Reproduce the records word for word, starting at their first line and stopping after the line that contains "Image resolution: width=493". Include that line and nothing beyond it.

---

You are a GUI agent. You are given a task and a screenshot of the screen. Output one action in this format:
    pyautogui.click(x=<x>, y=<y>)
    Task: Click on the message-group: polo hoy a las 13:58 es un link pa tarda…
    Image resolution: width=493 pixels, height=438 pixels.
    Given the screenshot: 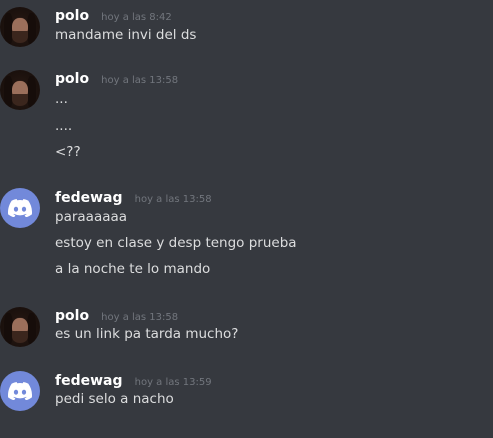 What is the action you would take?
    pyautogui.click(x=246, y=327)
    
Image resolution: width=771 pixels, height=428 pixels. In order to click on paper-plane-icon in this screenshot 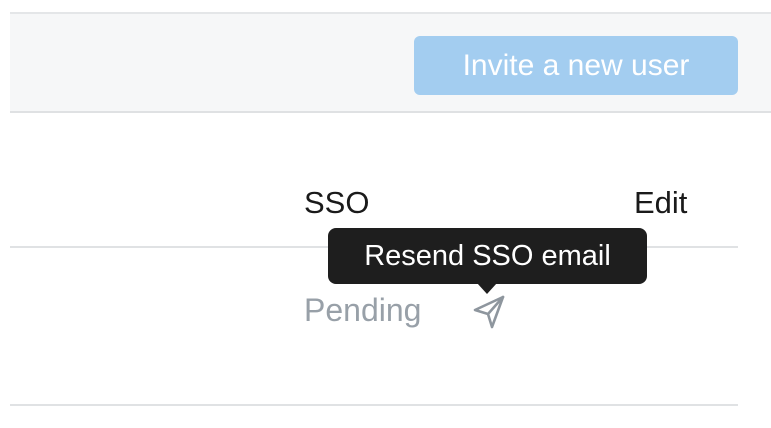, I will do `click(490, 312)`.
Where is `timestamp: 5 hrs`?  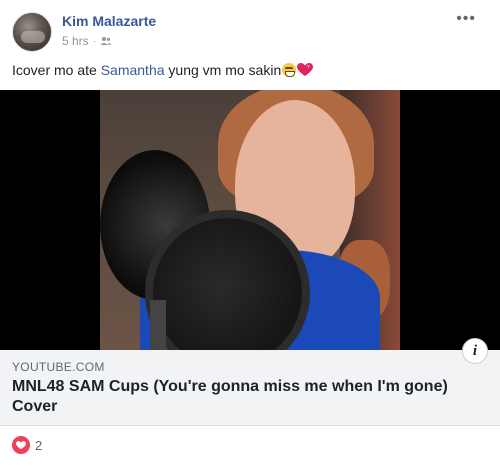
timestamp: 5 hrs is located at coordinates (76, 41).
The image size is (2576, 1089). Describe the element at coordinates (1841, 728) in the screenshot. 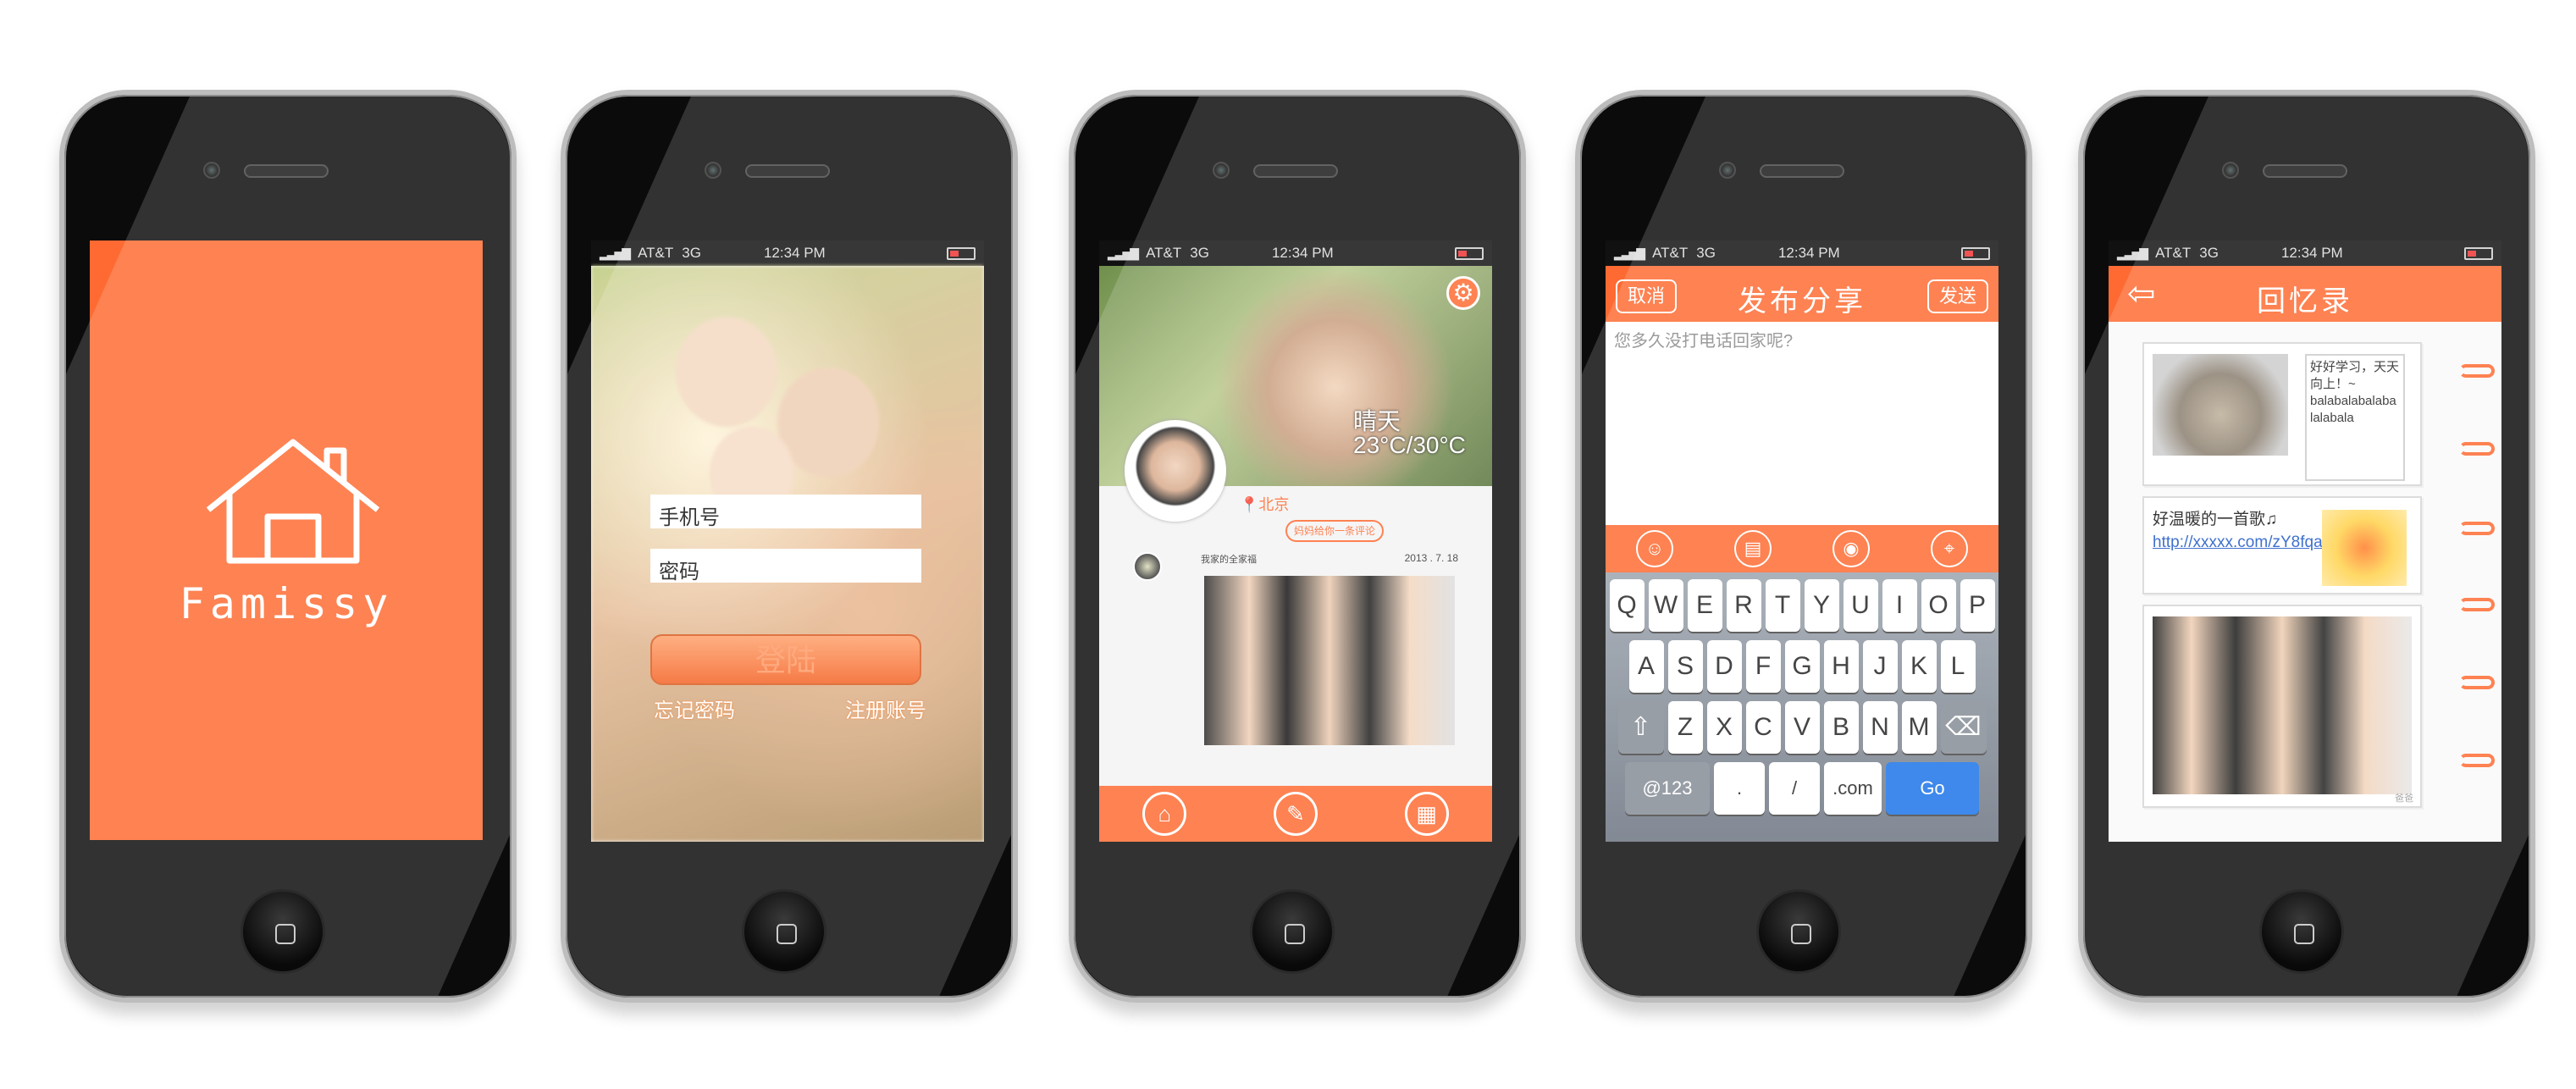

I see `key-b: B` at that location.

---

### Task solution
You are a GUI agent. You are given a task and a screenshot of the screen. Output one action in this format:
    pyautogui.click(x=<x>, y=<y>)
    Task: Click on the message-group: polo hoy a las 13:58 es un link pa tarda…
    Image resolution: width=493 pixels, height=438 pixels.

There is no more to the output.